Un show estaba agendado, pero varios ensayos se fueron cancelando. Siempre había una excusa: reuniones, horas extra, imprevistos. Lo dejaron pasar, confiando en que podrían resolverlo a último momento. Pero el día del show llegó… y todo se alineó para salir mal.
El lugar estaba lejos, el viaje fue pesado, y al llegar se encontraron con equipos de sonido en mal estado, una organización improvisada y muy poco público. A pesar de todo, subieron al escenario.
Ema se desfasó del tempo desde la primera canción. A Will se le olvidaron las letras. El bajo de Ale se desafinó a mitad del segundo tema. Y Zaki, con una mano lesionada por su trabajo, apenas podía tocar con precisión su guitarra de siete cuerdas. Fue un desastre.
Apenas bajaron del escenario, comenzaron los reproches.

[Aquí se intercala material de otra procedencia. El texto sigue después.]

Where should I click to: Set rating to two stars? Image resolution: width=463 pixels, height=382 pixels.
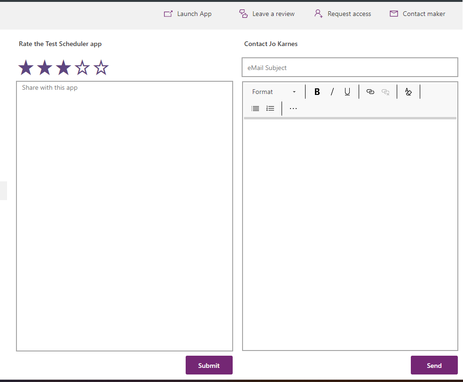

—¿Qué carajo pasó allá arriba? —disparó Ale, dejando el bajo en el suelo con un golpe seco—. ¡Esto fue una vergüenza!
—¡Yo? ¿Me estás jodiendo? —respondió Ema—. ¡Si vos ni siquiera afinaste tu bajo! Estabas tocando todo el tiempo en otro tono.
—¿Y vos qué? ¡Ibas todo el tiempo corrido! ¡No seguiste ni una sola métrica bien!
—¡Ya pués! —intentó cortar Will—. No sirve gritarnos. Todos cometimos errores…
—¡Claro! Como olvidarte de las letras, ¿no? —saltó Ema, señalándolo—. ¿Qué hacías en tu casa en vez de ensayar? ¿Subiendo videítos?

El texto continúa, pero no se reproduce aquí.